Records from a collection:
*** Begin section ***
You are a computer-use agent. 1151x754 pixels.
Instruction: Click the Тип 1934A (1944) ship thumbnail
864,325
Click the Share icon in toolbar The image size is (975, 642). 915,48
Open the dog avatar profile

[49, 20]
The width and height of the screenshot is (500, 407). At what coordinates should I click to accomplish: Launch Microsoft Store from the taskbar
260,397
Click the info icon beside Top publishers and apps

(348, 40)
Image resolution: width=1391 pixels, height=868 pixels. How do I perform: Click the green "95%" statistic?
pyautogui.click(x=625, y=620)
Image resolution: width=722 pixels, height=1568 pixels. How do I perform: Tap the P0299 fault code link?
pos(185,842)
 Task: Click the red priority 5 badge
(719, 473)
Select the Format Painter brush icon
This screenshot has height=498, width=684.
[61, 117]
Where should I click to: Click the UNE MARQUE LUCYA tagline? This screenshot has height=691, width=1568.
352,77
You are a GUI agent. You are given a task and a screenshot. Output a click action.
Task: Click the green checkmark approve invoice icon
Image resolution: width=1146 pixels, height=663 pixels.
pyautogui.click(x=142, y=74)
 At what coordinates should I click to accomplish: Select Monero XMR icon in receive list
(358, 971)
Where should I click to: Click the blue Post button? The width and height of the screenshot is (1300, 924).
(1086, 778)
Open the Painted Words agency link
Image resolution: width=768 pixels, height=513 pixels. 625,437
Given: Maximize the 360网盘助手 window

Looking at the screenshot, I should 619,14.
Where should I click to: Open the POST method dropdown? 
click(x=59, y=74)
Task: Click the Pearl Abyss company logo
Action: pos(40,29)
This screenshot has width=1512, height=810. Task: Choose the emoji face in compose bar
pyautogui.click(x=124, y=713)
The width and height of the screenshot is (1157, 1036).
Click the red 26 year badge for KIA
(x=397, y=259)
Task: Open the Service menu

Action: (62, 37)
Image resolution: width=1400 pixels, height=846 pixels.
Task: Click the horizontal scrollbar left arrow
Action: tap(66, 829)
*** End section ***
What the task requires:
Each line of the data above is to be set down exactly.

Solution below:
You are a computer-use agent. 1151x754 pixels.
Instruction: Click the Тип 1934A (1944) ship thumbnail
864,325
Click the Share icon in toolbar The image size is (975, 642). 915,48
Open the dog avatar profile

[49, 20]
The width and height of the screenshot is (500, 407). At what coordinates should I click to accomplish: Launch Microsoft Store from the taskbar
260,397
Click the info icon beside Top publishers and apps

(348, 40)
Image resolution: width=1391 pixels, height=868 pixels. How do I perform: Click the green "95%" statistic?
pyautogui.click(x=625, y=620)
Image resolution: width=722 pixels, height=1568 pixels. How do I perform: Tap the P0299 fault code link?
pos(185,842)
 Task: Click the red priority 5 badge
(719, 473)
Select the Format Painter brush icon
This screenshot has height=498, width=684.
[61, 117]
Where should I click to: Click the UNE MARQUE LUCYA tagline? This screenshot has height=691, width=1568.
352,77
You are a GUI agent. You are given a task and a screenshot. Output a click action.
Task: Click the green checkmark approve invoice icon
Image resolution: width=1146 pixels, height=663 pixels.
pyautogui.click(x=142, y=74)
 At what coordinates should I click to accomplish: Select Monero XMR icon in receive list
(358, 971)
Where should I click to: Click the blue Post button? The width and height of the screenshot is (1300, 924).
(1086, 778)
Open the Painted Words agency link
Image resolution: width=768 pixels, height=513 pixels. 625,437
Given: Maximize the 360网盘助手 window

Looking at the screenshot, I should 619,14.
Where should I click to: Open the POST method dropdown? 
click(x=59, y=74)
Task: Click the Pearl Abyss company logo
Action: pos(40,29)
This screenshot has width=1512, height=810. Task: Choose the emoji face in compose bar
pyautogui.click(x=124, y=713)
The width and height of the screenshot is (1157, 1036).
Click the red 26 year badge for KIA
(x=397, y=259)
Task: Open the Service menu

Action: (62, 37)
Image resolution: width=1400 pixels, height=846 pixels.
Task: Click the horizontal scrollbar left arrow
Action: tap(66, 829)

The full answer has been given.